***** Task data

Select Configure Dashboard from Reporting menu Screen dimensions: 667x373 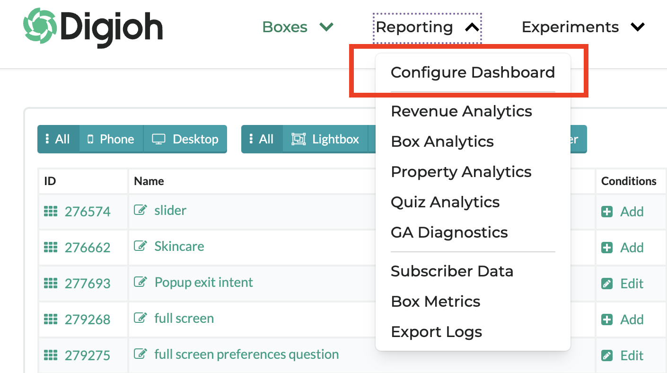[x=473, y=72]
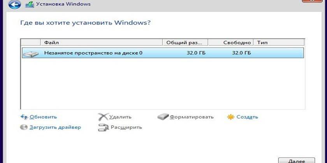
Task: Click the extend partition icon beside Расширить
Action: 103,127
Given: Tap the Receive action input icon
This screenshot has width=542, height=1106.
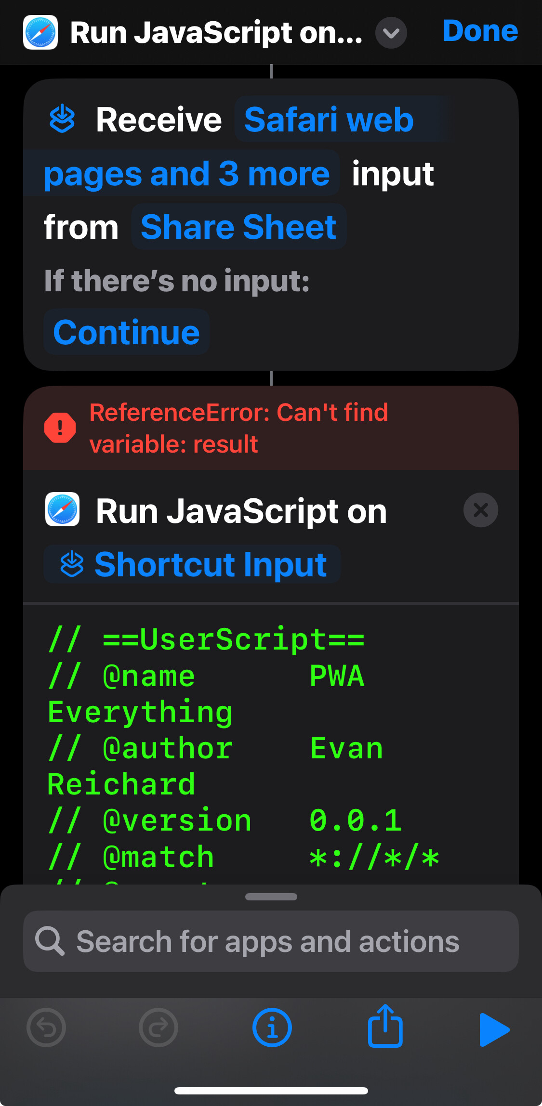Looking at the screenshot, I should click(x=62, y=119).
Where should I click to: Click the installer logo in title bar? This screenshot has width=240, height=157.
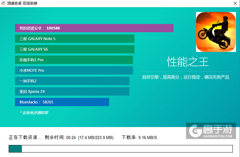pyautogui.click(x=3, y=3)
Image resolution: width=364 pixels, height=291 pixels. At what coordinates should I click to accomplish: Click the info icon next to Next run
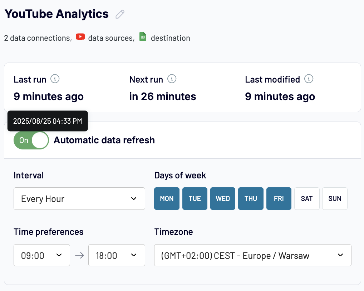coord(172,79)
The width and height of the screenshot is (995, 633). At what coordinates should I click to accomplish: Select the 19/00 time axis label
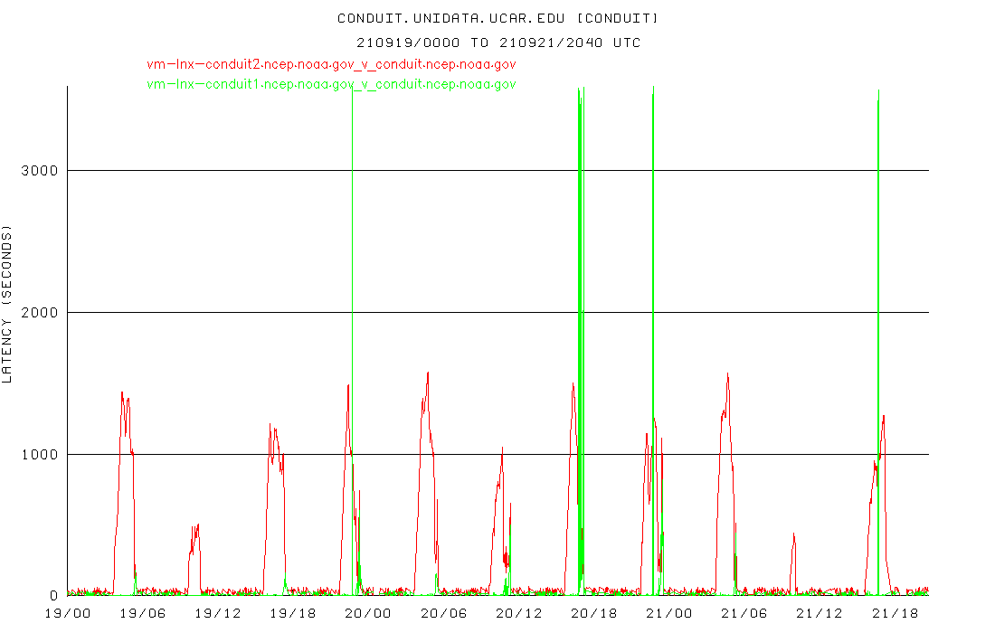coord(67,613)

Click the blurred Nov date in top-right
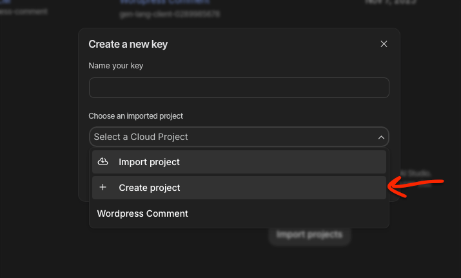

**********

• _Prompt_
Of the entries above, print exactly those lines that run from the one containing "This screenshot has width=542, height=1106." through the last line, excluding any pictures.

• _Completed exercise_
This screenshot has width=542, height=1106.
Looking at the screenshot, I should click(x=62, y=119).
Where should I click to: Click the installer logo in title bar? This screenshot has width=240, height=157.
pyautogui.click(x=3, y=3)
Image resolution: width=364 pixels, height=291 pixels. At what coordinates should I click to accomplish: Click the info icon next to Next run
coord(172,79)
The width and height of the screenshot is (995, 633). At what coordinates should I click to accomplish: Select the 19/00 time axis label
coord(67,613)

Click the blurred Nov date in top-right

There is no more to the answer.